A few historic commercial buildings remain on Beach Boulevard: the Spanish Colonial Revival A&G Theater (1927, William T. Nolan; 120 N. Beach); the adjacent Sea Coast Echo Building (1903; 200 N. Beach), where a two-story gallery has been added since Hurricane Katrina; and the two-story classical, stuccoed Hancock Bank (1899; 100 S. Beach), the building where this banking institution began.
Main Street United Methodist Church’s Carpenter Gothic building (1895; 162 Main Street) features a double entrance through a square corner tower set in the corner of the T-shaped plan; the steeple was rebuilt after falling during Katrina. The church’s design came from a mail-order plan by Philadelphia architect Benjamin D. Price.

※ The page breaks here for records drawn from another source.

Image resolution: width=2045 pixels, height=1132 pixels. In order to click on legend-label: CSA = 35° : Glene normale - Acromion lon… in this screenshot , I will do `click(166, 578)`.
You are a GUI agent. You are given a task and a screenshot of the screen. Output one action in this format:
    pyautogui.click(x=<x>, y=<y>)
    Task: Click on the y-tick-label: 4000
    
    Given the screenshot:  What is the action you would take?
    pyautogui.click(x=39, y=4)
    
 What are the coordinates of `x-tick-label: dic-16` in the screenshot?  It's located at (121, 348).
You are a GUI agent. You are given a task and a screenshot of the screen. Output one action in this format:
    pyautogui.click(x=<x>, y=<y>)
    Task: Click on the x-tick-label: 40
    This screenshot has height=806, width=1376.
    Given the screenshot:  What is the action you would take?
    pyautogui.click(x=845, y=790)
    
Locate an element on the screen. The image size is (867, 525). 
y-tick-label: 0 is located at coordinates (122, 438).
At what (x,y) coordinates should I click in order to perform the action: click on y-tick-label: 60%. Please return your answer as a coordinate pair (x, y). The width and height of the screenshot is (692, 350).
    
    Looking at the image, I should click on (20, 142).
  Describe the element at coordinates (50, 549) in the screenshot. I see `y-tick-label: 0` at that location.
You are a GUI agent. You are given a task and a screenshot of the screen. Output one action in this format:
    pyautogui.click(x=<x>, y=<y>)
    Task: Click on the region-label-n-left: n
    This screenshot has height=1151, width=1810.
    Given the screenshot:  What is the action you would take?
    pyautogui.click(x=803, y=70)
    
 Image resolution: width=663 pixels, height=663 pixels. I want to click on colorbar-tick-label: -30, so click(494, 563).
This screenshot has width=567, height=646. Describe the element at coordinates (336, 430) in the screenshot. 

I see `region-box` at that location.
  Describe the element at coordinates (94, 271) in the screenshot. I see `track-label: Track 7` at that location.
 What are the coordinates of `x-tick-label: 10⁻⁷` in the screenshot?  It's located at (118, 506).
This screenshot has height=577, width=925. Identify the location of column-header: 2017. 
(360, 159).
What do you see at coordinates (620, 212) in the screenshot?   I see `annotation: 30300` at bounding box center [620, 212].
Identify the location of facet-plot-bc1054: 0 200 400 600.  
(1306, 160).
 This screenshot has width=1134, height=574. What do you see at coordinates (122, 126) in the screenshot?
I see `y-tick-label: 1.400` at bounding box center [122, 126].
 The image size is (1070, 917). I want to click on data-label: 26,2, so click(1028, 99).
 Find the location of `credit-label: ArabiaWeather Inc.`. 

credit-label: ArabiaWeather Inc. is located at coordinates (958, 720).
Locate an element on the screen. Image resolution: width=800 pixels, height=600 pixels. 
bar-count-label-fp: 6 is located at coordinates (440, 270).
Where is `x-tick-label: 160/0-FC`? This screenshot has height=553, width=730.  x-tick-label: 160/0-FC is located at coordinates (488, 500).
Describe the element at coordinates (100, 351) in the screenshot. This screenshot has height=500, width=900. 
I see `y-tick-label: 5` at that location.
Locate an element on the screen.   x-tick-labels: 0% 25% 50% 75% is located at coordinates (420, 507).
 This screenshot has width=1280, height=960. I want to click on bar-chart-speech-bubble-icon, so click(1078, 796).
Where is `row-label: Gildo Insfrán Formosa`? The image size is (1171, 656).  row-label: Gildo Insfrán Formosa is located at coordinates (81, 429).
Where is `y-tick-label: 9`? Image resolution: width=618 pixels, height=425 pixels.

Several prototypical vernacular house types dot the downtown streets. A four-bay Creole cottage at 146 Main (c. 1850) has a characteristic full undercut gallery. The Kate Lobrano House (c. 1895; 108 Cue Street) exemplifies the once-common Gulf Coast shotgun house with a side wing and an L-shaped gallery. Moved to this site c. 1920, it has housed the Hancock County Historical Society since 1990. At 110 S. 2nd a Creole cottage (1880) with a four-bay facade and paired entrances has a porch that wraps three sides to form narrow outdoor passages. A post-Hurricane Katrina design that gives modern expression to vernacular forms is the Hancock County Civic Center (2009–2012, Unabridged Architecture; 122½ Court Street), a skeletal steel and concrete structure with full-height steel columns supporting an uptilted porch, and a stair ascending to the connected concrete parking garage.